(Lines on target coordinates)
▬▬▬

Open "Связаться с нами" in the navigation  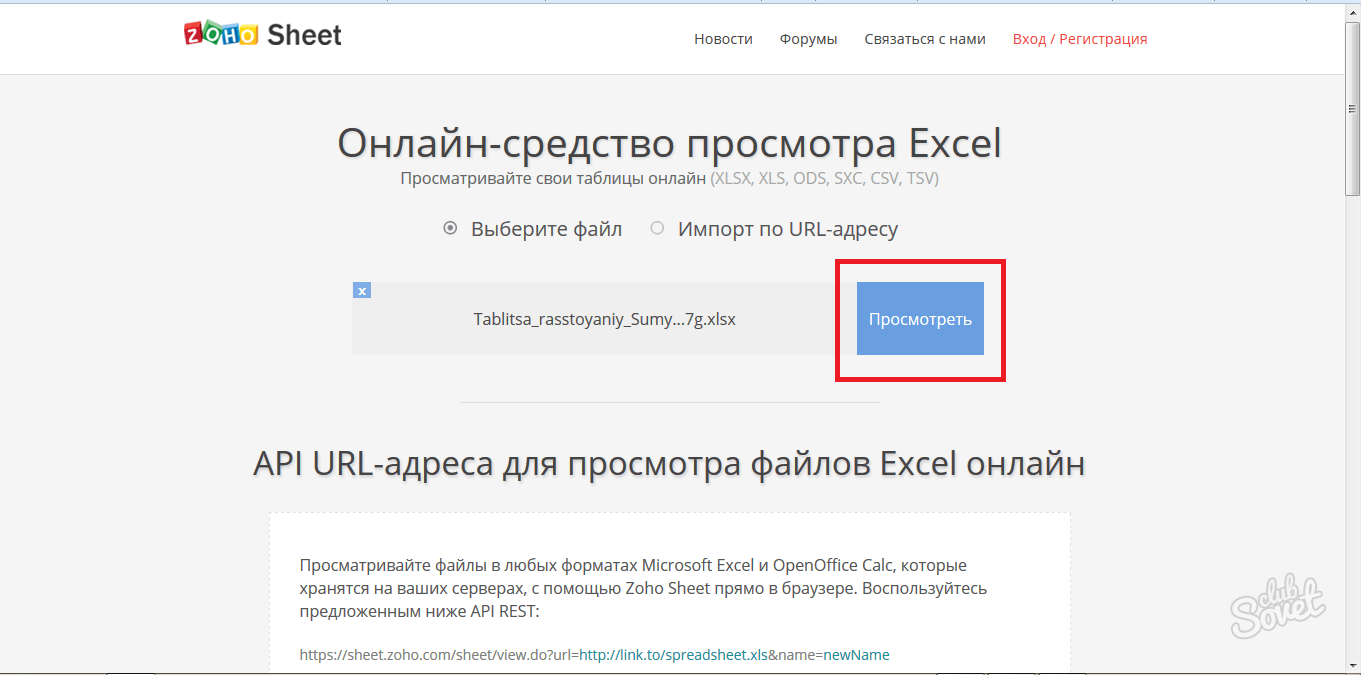coord(925,39)
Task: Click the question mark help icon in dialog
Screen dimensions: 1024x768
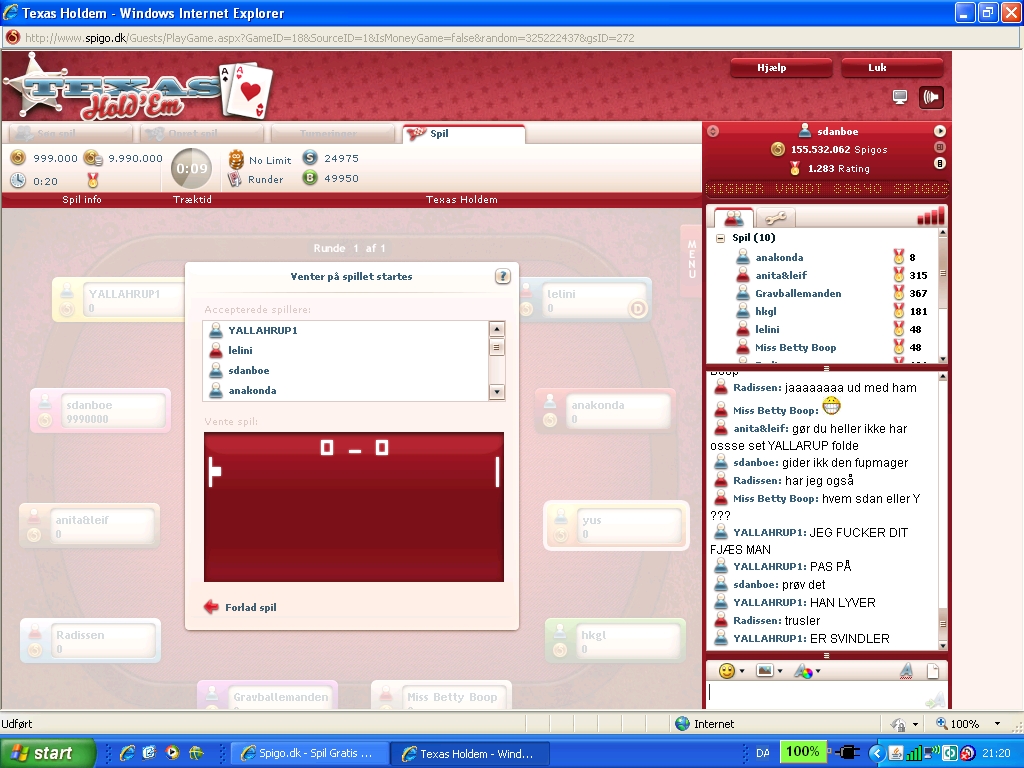Action: [503, 277]
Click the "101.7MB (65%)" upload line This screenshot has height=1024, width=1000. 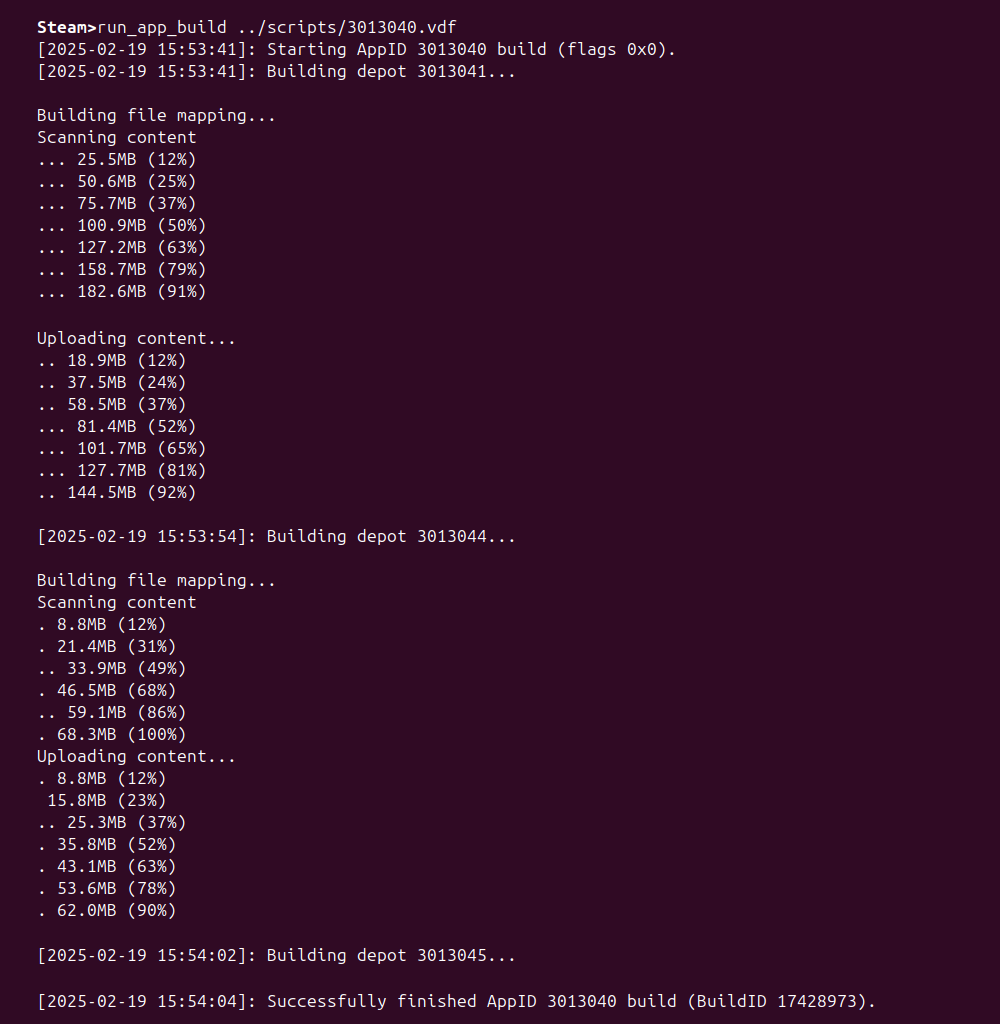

▬▬▬

● What is required
Copy word for word the lines from the one containing "Task: Click the" through the last line, leaving out the pictures.

● Answer in full
Task: Click the question mark help icon in dialog
Screen dimensions: 1024x768
Action: [503, 277]
Click the "101.7MB (65%)" upload line This screenshot has height=1024, width=1000. 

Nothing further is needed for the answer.